── MATERIALS PROVIDED
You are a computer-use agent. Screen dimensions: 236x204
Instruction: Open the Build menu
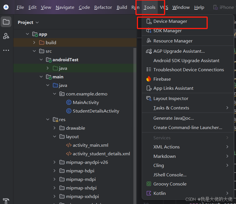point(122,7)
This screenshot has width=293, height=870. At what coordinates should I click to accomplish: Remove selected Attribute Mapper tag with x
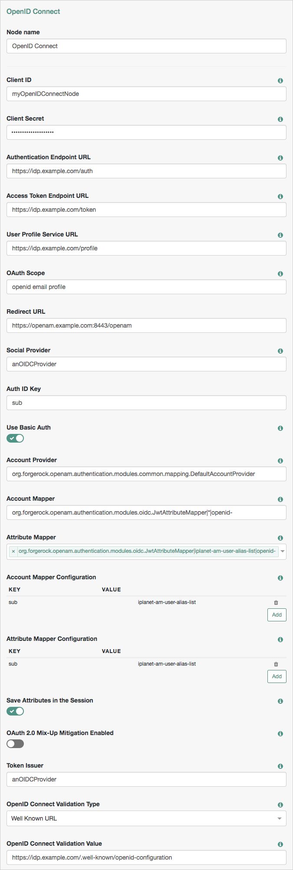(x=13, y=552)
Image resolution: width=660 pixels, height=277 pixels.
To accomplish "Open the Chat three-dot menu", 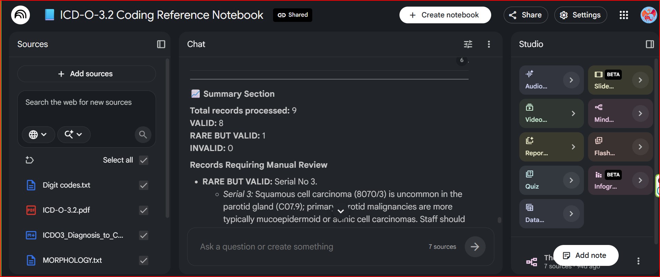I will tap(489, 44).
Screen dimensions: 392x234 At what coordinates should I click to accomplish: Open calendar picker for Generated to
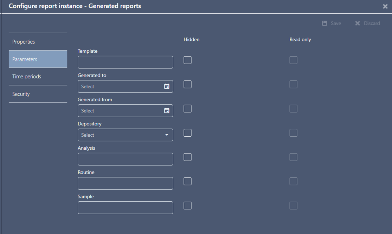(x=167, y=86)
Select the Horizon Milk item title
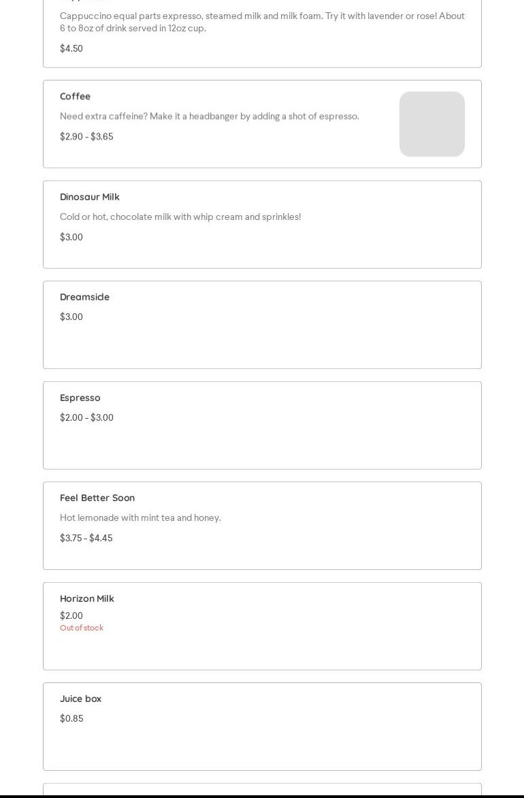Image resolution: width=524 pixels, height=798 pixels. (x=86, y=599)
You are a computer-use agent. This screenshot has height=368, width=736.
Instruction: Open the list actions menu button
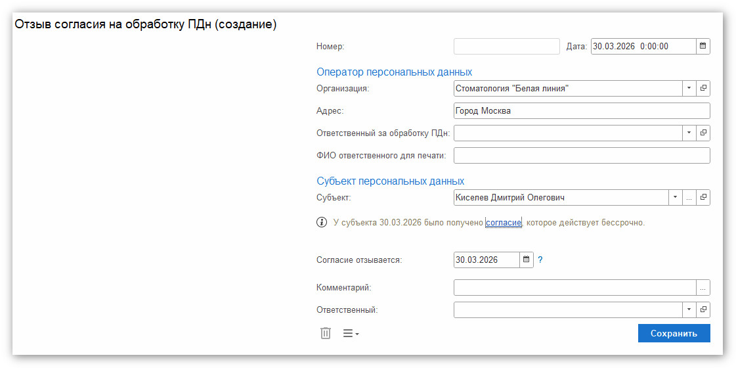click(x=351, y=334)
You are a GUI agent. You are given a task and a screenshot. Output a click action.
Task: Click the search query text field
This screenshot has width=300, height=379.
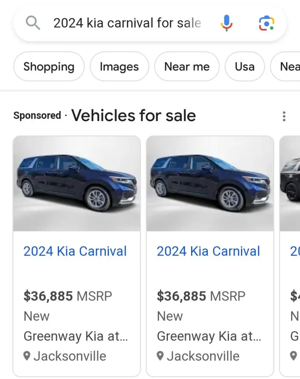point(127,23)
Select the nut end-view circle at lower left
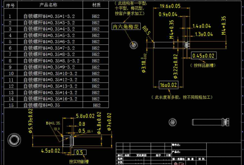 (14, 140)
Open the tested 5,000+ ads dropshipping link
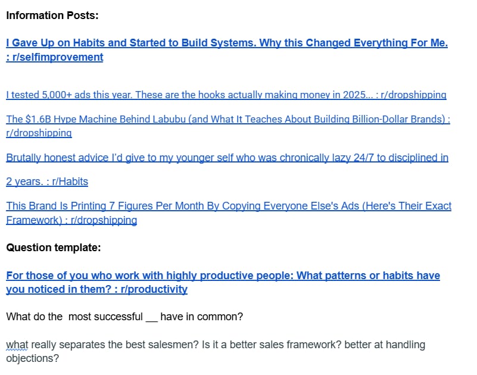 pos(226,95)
────
── MATERIALS PROVIDED
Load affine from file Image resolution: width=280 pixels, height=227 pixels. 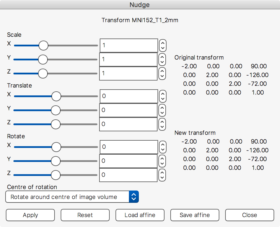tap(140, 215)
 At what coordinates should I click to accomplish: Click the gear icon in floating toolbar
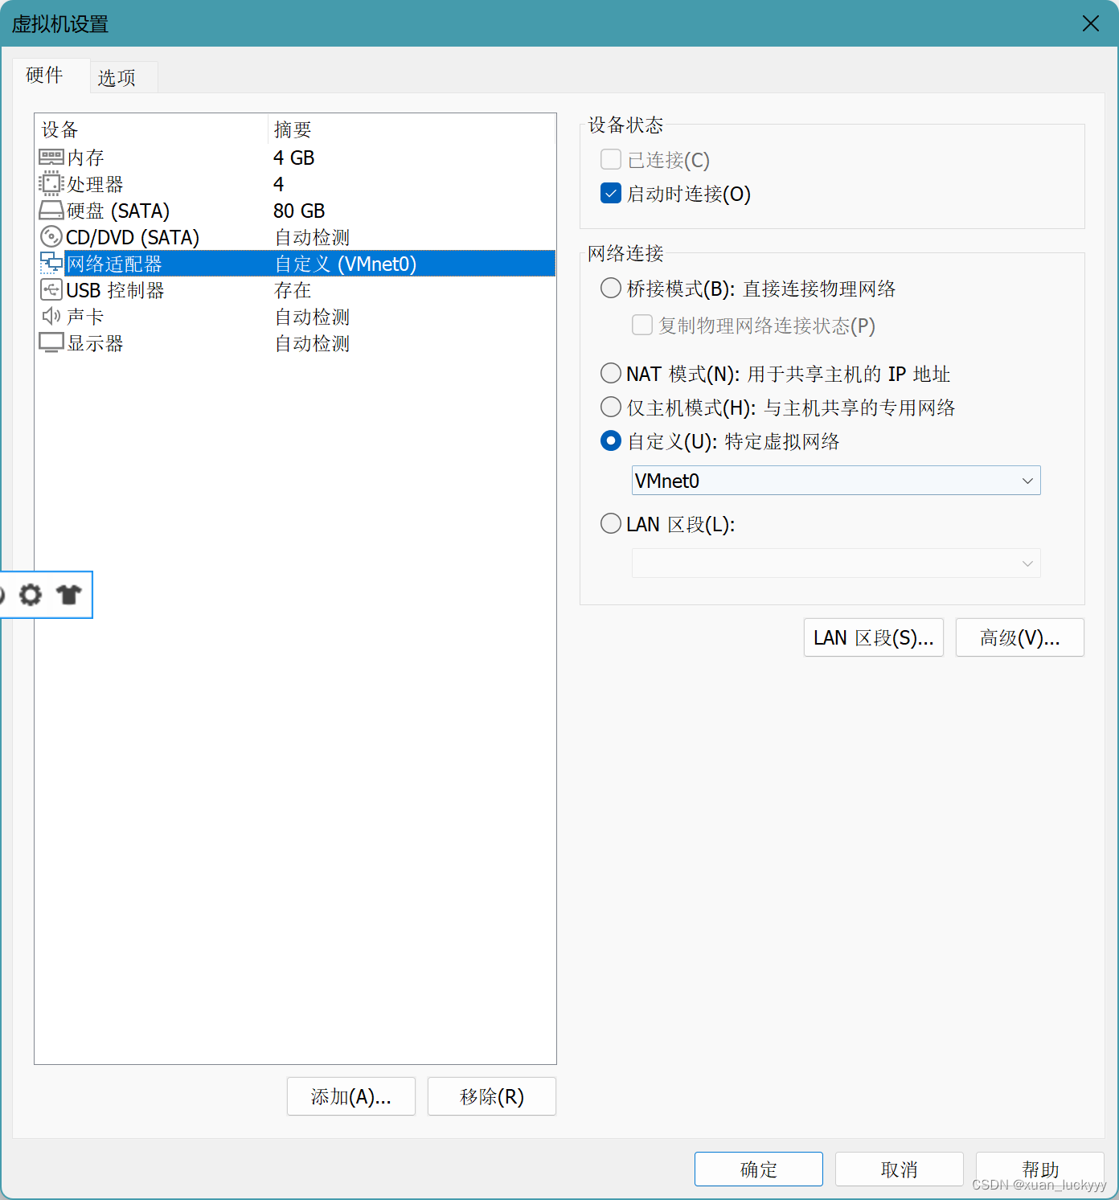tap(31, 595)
────
> [EXERCISE OBJECTIVE] Going through the data above, return each line with the word "computer".

> [RESPONSE BELOW]
You are a computer-use agent. Screen dimensions: 236x204
You are a computer-use agent. This screenshot has height=368, width=736.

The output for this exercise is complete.